Por falar
em juízes com certa vocação para a autocracia, está em curso a
investigação determinada pelo ministro Gilmar Mendes sobre aquele
espetáculo dantesco em que o ex-governador Sérgio Cabral (RJ) é
conduzido, em Curitiba, com as mãos algemadas e os pés acorrentados.

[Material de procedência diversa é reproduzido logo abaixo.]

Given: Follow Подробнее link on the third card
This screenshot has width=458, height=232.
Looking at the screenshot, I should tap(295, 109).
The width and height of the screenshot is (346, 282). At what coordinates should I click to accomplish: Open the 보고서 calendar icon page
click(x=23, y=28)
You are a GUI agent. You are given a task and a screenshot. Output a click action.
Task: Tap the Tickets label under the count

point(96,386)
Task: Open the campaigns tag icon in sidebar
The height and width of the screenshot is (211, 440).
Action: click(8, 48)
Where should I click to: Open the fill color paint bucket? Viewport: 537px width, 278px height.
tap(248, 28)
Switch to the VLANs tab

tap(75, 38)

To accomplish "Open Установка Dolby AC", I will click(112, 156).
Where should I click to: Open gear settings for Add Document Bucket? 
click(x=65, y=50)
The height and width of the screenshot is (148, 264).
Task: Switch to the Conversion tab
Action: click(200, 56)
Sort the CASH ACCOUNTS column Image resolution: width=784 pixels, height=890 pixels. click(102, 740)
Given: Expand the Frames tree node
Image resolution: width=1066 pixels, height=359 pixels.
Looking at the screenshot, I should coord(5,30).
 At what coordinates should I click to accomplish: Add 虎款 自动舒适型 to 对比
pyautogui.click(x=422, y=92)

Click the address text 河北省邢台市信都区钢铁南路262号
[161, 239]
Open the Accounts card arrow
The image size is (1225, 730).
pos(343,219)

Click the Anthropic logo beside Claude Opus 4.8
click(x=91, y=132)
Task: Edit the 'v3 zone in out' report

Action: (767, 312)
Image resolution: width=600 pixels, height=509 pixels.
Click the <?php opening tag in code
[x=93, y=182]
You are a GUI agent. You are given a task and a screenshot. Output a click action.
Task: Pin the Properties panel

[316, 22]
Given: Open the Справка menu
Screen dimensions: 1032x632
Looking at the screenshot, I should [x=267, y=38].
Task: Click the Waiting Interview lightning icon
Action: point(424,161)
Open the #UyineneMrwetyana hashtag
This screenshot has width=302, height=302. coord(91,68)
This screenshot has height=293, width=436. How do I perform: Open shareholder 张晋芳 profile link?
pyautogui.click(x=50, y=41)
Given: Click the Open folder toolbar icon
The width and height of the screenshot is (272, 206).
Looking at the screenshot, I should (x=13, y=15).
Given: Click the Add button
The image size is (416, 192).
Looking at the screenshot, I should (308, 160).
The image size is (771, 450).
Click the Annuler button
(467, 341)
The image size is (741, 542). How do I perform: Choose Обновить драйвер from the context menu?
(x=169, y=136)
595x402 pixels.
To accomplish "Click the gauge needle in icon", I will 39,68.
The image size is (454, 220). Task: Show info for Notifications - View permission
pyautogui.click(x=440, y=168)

Obviamente, tratou-se de um ritual de humilhação, sob as barbas — num
caso, literais — dos juízes Marcelo Bretas e Sérgio Moro. Como ninguém
assume a autoria da óbvia e desnecessária agressão — inclusive a decisão
do Supremo no que concerne ao uso de algemas —, então se pode concluir,
num primeiro momento, que, quando menos, os dois uniram as respectivas
togas na omissão.
Como? Você
não gosta de Sérgio Cabral? Bem, leitor, eu devo não gostar mais e
primeiro. Durante anos, fui voz isolada na grande imprensa na crítica a
seu governo. E olhem que eu nem precisava que apontassem roubalheira
para isso. Repudiava muitas de suas escolhas, como, por exemplo, a
política de segurança pública. Alguns, inclusive na imprensa, que comem
hoje covardemente o seu fígado, ficaram a um passo de se ajoelhar a
beijar os seus pés — como o ministro Luiz Fux fez, note-se, quando
indicado para o Supremo por Dilma, também por influência de Cabral. Não
chegou a beijar os pés do então governador. Fez a genuflexão e deu um
ósculo no sapato de Adriana Ancelmo, então primeira-dama, advogada
influente e pessoa das relações profissionais e privadas de Fux. Mas
volto.
Você não
gosta de Cabral? Nem eu. Ocorre que o que me mobiliza é o cumprimento da
lei, é a civilidade, são as regras de uma civilização democrática. E é
claro que lá estava caracterizado um abuso. Aliás, começou quando
Bretas, numa manifestação ridícula, classificou de ameaça a lembrança
feita por Cabral em depoimento sobre um fato notório e público:
familiares do juiz atuam no ramo de bijuterias. O doutor aproveitou o
episódio para determinar a transferência de Cabral para um presídio
federal, decisão vetada pelo Supremo. Tempos depois, veio a acusação de
que ele tinha no Rio, sendo transferido do presídio de Benfica para o
Complexo Médico Penal, em Pinhais, no Paraná.
E se deu,
então, a cena asquerosa: Cabral foi conduzido para exame no Instituto
Médico Legal com pés atados por correntes e algemado. E, obviamente,
isso era desnecessário. Pois bem: com o apoio da Segunda Turma, Mendes
determinou a abertura de inquérito e indicou o juiz Ali Mazlum, que atua
como auxiliar na Casa, para conduzir a investigação.
Raquel
Dodge, procurara-geral da República, manifestou-se contra a decisão do
ministro. As objeções são improcedentes. A Turma é soberana para
determinar esse tipo de procedimento e já há precedente na Casa, sem
manifestação contrária da PGR. Para ela, o ministro não deveria se
intitular relator do caso. Bem, a investigação se deu por vontade da
Segunda Turma, sob a relatoria de Mendes. Ela objeta ainda que não há
pessoas com foro especial no caso e que, portanto, a investigação não
poderia ficar no Supremo. Raquel não é boba e sabe que aquela cena
lamentável foi montada justamente para afrontar uma decisão do tribunal
sobre algemas. Finalmente, ela afirma que já há investigação determinada
pelo MPF sobre os mesmos fatos. É mesmo? Cadê? Quais diligências foram
postas em prática até agora?
Aquela cena patética tem de ser explicada, e os responsáveis por ela, punidos. E, por
óbvio, é preciso apurar as respectivas condutas de Moro e Bretas num
episódio feito para gerar imagens nas TVs e nas redes sociais, deixando
claro que, então, os protagonistas da Lava Jato estão no comando do país
e fazem o que lhes dá na telha — o que inclui desrespeitar decisão do
STF e humilhar pessoas que estão sob a guarda do Estado.
Essa e outras farras autoritárias têm de ter fim.
O combate à corrupção não pode ser o esconderijo de arremedos de ditadores e tiranos. Com ou sem toga.